## BEGIN THE INPUT

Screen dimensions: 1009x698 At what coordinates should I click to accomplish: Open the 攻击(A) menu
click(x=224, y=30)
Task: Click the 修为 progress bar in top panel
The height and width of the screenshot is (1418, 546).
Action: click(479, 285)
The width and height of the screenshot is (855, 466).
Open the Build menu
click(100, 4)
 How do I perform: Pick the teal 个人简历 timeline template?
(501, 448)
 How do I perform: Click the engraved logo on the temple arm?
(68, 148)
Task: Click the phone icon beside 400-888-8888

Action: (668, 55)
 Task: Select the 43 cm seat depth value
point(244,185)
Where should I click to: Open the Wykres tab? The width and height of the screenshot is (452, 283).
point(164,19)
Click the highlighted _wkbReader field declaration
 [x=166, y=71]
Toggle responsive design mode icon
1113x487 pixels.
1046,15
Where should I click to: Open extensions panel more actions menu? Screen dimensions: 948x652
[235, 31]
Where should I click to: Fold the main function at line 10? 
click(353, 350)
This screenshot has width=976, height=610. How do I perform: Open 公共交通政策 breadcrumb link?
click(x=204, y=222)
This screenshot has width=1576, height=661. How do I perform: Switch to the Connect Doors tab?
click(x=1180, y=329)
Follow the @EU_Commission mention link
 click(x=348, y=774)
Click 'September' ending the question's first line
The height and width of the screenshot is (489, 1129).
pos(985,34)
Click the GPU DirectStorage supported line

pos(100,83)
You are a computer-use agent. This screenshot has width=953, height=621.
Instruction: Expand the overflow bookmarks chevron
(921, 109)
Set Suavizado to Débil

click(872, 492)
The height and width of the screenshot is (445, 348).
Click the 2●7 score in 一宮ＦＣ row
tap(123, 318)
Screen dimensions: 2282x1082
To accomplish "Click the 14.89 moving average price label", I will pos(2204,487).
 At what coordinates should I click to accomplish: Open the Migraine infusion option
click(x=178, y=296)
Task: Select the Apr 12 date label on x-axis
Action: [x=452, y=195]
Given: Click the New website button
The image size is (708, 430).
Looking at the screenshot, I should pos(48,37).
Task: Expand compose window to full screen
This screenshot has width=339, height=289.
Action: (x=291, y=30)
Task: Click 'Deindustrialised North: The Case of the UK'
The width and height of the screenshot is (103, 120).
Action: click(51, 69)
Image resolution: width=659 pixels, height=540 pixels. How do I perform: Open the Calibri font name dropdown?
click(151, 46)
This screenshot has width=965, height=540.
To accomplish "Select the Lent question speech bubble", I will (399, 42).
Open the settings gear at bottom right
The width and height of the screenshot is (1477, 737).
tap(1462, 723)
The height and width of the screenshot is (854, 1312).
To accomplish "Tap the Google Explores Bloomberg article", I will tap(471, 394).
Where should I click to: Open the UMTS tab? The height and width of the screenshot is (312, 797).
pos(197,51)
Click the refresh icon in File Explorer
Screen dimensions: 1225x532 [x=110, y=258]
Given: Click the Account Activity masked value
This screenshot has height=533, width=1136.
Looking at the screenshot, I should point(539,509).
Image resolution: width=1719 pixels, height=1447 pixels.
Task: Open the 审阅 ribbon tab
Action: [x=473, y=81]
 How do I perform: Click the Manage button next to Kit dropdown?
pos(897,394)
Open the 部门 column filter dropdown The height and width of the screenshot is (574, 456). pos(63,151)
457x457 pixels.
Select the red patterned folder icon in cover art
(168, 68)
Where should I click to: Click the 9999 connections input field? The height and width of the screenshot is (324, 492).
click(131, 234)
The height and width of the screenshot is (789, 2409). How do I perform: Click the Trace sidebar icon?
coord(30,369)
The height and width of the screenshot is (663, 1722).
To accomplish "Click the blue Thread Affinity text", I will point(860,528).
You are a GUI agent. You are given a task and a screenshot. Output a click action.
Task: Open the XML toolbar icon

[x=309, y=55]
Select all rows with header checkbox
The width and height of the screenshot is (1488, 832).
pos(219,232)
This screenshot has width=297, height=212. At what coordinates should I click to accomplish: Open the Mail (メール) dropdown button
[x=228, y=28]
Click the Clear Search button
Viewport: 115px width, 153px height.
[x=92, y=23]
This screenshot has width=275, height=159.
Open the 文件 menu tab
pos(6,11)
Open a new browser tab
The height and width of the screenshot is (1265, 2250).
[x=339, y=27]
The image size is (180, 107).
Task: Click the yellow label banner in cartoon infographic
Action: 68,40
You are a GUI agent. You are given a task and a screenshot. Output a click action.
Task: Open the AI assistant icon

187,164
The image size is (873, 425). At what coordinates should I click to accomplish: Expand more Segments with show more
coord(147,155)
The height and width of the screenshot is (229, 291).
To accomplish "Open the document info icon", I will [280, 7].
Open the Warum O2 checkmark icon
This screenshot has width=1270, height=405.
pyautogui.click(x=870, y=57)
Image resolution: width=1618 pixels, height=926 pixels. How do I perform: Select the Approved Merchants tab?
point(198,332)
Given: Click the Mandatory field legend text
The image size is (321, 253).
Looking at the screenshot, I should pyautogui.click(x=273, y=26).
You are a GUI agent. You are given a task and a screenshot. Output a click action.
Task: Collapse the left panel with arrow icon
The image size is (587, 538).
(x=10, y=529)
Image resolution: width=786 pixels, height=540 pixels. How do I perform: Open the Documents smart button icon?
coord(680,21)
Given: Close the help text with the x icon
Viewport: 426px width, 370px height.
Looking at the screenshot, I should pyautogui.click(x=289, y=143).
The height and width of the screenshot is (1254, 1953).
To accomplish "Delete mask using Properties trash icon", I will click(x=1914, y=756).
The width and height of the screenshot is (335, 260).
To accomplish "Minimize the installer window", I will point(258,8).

## END THE INPUT

Can you recast the material from the line with "The height and width of the screenshot is (854, 1312)." to the line with "pos(197,51)" as a JSON list of strings, one per line, leaving out blank lines?

[
  "The height and width of the screenshot is (854, 1312).",
  "To accomplish \"Tap the Google Explores Bloomberg article\", I will tap(471, 394).",
  "Where should I click to: Open the UMTS tab? The height and width of the screenshot is (312, 797).",
  "pos(197,51)"
]